Data entries:
※ ※ ※
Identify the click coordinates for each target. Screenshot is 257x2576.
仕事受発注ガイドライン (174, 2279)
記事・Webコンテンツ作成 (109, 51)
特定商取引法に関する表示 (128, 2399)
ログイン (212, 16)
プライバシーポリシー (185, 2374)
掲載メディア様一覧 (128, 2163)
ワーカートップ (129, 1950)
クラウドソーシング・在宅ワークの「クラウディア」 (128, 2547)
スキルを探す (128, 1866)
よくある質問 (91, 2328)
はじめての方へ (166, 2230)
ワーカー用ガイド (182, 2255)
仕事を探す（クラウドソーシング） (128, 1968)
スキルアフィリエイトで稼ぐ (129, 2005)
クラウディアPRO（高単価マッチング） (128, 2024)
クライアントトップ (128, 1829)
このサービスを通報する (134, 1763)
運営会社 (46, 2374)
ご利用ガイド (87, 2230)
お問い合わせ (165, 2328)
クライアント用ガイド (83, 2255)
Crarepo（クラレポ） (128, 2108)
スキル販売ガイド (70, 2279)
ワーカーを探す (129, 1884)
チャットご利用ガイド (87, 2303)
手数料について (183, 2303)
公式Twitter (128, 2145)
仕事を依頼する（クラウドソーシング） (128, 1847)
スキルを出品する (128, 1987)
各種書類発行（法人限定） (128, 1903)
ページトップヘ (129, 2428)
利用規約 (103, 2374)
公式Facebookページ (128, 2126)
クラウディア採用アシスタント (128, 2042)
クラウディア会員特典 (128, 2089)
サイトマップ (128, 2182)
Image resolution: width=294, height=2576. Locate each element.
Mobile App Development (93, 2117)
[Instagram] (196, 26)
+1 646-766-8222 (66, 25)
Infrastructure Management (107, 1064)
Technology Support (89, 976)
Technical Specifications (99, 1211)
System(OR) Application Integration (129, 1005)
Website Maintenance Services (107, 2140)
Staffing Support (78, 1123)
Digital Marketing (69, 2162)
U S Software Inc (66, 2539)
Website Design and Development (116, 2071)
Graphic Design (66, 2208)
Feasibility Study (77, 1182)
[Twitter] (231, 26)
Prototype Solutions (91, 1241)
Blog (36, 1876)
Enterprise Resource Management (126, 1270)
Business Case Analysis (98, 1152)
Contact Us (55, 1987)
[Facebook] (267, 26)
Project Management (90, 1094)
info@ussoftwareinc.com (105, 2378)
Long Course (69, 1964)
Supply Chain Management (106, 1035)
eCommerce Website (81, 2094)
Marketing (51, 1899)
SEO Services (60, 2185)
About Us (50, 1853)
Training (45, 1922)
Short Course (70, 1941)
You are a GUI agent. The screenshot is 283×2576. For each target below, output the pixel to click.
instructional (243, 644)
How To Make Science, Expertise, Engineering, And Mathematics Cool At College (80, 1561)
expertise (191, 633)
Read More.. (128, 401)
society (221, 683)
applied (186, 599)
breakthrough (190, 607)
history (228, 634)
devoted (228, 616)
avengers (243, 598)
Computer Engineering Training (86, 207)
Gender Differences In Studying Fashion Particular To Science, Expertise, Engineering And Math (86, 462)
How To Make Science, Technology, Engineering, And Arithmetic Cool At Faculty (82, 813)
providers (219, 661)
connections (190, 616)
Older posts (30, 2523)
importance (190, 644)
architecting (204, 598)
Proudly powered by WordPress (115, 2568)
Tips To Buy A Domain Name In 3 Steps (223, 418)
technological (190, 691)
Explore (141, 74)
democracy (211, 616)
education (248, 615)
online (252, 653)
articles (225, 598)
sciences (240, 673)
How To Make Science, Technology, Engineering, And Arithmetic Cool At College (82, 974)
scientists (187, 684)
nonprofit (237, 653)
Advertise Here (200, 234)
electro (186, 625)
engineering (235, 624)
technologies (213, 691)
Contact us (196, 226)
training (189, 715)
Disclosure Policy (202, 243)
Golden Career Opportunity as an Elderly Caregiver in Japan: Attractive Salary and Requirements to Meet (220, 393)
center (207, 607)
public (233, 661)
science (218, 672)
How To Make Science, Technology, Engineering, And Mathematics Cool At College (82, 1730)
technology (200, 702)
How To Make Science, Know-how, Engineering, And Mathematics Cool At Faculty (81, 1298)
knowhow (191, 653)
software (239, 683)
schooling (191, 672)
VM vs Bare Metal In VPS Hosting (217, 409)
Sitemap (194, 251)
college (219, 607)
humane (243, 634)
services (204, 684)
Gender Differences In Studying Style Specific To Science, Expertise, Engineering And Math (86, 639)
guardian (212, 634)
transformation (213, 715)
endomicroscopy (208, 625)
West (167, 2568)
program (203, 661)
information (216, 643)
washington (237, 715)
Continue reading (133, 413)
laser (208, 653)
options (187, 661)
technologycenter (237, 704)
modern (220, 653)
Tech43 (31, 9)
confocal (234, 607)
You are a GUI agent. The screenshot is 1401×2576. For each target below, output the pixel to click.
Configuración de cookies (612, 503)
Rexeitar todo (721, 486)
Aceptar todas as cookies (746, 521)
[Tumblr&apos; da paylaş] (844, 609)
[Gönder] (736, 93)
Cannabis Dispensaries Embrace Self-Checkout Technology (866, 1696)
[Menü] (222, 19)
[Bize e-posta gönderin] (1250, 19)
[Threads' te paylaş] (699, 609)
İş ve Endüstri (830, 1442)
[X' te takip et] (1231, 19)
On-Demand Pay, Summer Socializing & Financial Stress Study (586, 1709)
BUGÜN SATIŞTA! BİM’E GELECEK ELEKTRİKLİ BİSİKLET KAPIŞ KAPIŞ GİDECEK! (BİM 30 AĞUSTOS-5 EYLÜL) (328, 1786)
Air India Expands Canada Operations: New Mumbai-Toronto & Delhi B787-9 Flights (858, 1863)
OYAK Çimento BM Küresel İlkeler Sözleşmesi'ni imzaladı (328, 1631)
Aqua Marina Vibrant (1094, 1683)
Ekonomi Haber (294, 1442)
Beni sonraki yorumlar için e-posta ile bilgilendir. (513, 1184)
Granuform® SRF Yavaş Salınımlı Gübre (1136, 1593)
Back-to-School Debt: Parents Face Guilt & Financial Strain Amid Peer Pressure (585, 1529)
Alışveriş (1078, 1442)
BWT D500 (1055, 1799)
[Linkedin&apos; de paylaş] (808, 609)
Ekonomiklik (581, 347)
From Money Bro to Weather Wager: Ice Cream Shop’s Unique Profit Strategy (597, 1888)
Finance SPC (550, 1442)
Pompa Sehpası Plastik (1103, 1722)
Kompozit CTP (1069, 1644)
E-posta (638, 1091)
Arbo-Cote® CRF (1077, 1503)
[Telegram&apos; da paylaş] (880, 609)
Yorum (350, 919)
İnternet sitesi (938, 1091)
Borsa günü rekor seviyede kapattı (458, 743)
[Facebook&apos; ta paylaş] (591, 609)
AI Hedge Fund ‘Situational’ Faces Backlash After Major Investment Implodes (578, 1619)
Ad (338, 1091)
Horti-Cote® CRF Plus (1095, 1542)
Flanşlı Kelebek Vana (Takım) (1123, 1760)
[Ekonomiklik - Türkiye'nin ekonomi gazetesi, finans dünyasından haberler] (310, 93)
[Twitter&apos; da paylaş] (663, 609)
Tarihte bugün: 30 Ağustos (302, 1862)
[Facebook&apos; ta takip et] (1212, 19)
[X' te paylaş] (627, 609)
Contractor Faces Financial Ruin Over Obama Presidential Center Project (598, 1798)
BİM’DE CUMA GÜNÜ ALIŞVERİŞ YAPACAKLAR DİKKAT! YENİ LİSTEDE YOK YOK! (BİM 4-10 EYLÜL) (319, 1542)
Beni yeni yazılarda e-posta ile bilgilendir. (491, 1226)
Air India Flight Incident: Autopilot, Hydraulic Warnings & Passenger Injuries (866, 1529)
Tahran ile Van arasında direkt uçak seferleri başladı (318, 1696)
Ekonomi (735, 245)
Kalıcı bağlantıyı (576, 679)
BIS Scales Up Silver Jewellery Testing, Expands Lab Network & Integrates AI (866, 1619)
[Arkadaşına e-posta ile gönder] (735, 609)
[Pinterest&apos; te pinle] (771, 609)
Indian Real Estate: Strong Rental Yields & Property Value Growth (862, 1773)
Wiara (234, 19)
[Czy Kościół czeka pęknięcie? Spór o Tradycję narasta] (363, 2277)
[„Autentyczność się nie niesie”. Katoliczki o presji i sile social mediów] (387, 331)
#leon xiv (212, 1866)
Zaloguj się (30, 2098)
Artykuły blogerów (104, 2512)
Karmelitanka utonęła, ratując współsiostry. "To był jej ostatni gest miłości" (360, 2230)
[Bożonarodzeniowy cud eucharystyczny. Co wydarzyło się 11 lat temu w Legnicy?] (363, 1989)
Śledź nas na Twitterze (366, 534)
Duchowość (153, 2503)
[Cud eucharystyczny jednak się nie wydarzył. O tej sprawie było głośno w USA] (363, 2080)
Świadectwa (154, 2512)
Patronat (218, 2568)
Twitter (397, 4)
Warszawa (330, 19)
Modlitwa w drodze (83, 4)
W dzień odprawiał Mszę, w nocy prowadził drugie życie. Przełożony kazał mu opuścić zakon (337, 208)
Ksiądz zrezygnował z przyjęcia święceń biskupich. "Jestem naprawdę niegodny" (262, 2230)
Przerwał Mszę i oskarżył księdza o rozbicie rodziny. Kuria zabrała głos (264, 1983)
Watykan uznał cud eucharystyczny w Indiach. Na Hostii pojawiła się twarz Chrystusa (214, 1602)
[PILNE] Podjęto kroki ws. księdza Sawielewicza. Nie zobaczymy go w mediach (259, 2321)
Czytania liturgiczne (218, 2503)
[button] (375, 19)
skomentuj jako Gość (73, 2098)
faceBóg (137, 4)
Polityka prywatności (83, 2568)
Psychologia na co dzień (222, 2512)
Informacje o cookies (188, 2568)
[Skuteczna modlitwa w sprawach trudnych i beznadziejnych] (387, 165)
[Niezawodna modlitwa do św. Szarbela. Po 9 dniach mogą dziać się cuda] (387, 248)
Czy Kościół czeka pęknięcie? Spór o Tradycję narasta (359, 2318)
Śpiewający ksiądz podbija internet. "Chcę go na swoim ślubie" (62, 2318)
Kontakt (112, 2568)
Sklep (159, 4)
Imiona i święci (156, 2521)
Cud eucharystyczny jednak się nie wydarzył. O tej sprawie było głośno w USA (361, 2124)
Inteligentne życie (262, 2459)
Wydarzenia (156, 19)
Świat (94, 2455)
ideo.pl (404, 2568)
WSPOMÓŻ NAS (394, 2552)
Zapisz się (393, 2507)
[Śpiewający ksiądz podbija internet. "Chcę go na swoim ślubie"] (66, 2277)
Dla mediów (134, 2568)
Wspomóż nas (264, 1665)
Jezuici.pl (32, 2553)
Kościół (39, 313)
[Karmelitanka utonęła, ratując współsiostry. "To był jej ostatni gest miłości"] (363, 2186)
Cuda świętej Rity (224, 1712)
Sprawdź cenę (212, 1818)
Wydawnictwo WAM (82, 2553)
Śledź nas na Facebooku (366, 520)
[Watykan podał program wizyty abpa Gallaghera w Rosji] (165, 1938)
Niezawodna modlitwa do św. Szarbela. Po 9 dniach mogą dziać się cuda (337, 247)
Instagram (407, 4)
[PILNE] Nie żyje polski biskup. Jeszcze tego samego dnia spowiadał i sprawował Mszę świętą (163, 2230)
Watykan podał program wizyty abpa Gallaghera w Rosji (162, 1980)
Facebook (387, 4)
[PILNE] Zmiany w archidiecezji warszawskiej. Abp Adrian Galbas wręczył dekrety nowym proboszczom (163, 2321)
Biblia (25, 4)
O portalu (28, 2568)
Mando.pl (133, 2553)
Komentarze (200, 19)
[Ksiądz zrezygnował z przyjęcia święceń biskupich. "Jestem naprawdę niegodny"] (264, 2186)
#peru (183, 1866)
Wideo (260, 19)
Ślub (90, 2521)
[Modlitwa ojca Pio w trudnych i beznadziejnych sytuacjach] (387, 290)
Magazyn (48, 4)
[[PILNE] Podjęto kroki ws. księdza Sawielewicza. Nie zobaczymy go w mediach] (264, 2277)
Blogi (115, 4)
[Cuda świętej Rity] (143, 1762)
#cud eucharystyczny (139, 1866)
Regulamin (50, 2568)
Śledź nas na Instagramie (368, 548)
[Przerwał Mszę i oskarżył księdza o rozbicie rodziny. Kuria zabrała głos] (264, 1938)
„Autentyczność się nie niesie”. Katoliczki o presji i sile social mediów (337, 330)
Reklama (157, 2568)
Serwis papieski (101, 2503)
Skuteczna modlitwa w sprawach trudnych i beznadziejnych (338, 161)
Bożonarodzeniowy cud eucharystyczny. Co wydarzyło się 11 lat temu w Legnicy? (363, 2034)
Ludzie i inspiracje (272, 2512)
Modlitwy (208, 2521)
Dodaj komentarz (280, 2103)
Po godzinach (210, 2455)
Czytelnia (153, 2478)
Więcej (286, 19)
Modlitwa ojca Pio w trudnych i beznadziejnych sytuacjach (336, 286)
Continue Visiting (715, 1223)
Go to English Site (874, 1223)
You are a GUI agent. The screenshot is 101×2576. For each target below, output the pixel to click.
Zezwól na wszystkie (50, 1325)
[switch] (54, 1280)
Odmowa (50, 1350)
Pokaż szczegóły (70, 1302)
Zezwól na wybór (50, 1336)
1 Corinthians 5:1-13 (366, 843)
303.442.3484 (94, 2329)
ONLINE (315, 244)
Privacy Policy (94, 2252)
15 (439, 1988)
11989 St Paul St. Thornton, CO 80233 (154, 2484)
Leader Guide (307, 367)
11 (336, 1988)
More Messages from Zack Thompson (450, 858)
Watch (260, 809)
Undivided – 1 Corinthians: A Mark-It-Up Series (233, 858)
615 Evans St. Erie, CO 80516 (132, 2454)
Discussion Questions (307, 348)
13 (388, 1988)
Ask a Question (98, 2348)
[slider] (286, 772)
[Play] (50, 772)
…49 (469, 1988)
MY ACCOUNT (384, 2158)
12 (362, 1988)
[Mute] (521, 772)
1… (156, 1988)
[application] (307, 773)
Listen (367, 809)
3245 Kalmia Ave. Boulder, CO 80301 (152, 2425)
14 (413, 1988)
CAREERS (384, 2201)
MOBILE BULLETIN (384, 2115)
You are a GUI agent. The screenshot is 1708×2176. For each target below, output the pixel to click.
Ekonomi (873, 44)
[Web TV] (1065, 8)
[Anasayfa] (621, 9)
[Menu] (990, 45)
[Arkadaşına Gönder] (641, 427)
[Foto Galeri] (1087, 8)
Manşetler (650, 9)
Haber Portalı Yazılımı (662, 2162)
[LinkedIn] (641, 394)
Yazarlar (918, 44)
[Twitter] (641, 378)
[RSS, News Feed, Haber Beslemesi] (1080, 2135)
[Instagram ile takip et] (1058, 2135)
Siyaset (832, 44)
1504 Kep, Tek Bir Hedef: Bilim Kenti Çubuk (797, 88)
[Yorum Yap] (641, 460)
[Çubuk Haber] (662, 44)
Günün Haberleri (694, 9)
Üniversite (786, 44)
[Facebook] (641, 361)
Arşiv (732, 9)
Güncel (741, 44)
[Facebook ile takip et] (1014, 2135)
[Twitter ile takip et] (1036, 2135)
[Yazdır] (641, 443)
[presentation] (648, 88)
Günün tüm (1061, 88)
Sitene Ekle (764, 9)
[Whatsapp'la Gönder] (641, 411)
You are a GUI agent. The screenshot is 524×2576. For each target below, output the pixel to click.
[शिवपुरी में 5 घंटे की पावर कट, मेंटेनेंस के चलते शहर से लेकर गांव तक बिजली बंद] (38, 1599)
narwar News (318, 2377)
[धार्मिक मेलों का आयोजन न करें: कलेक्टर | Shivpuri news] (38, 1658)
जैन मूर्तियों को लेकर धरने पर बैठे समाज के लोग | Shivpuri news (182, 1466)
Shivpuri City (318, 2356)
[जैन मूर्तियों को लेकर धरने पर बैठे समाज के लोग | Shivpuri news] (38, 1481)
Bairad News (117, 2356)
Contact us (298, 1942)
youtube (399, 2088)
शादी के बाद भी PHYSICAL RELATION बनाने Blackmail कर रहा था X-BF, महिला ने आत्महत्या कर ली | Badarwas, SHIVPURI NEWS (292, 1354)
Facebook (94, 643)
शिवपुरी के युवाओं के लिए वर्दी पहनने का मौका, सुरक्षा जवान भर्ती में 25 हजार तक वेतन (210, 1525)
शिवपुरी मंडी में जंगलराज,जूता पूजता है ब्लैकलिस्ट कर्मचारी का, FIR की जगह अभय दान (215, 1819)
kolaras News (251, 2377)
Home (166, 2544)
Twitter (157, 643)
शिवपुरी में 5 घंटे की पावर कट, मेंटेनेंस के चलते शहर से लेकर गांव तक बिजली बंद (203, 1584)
※ ※ ※
Task statement: Word for word, restate the lines of the data above that fall between the line holding "1 Corinthians 5:1-13 (366, 843)" and the line holding "Manşetler (650, 9)", inclusive, and no other lines.

Response:
1 Corinthians 5:1-13 (366, 843)
303.442.3484 (94, 2329)
ONLINE (315, 244)
Privacy Policy (94, 2252)
15 (439, 1988)
11989 St Paul St. Thornton, CO 80233 (154, 2484)
Leader Guide (307, 367)
11 (336, 1988)
More Messages from Zack Thompson (450, 858)
Watch (260, 809)
Undivided – 1 Corinthians: A Mark-It-Up Series (233, 858)
615 Evans St. Erie, CO 80516 (132, 2454)
Discussion Questions (307, 348)
13 (388, 1988)
Ask a Question (98, 2348)
[slider] (286, 772)
[Play] (50, 772)
…49 (469, 1988)
MY ACCOUNT (384, 2158)
12 (362, 1988)
[Mute] (521, 772)
1… (156, 1988)
[application] (307, 773)
Listen (367, 809)
3245 Kalmia Ave. Boulder, CO 80301 (152, 2425)
14 (413, 1988)
CAREERS (384, 2201)
MOBILE BULLETIN (384, 2115)
You are a GUI agent. The screenshot is 1708×2176. For each target below, output the pixel to click.
Ekonomi (873, 44)
[Web TV] (1065, 8)
[Anasayfa] (621, 9)
[Menu] (990, 45)
[Arkadaşına Gönder] (641, 427)
[Foto Galeri] (1087, 8)
Manşetler (650, 9)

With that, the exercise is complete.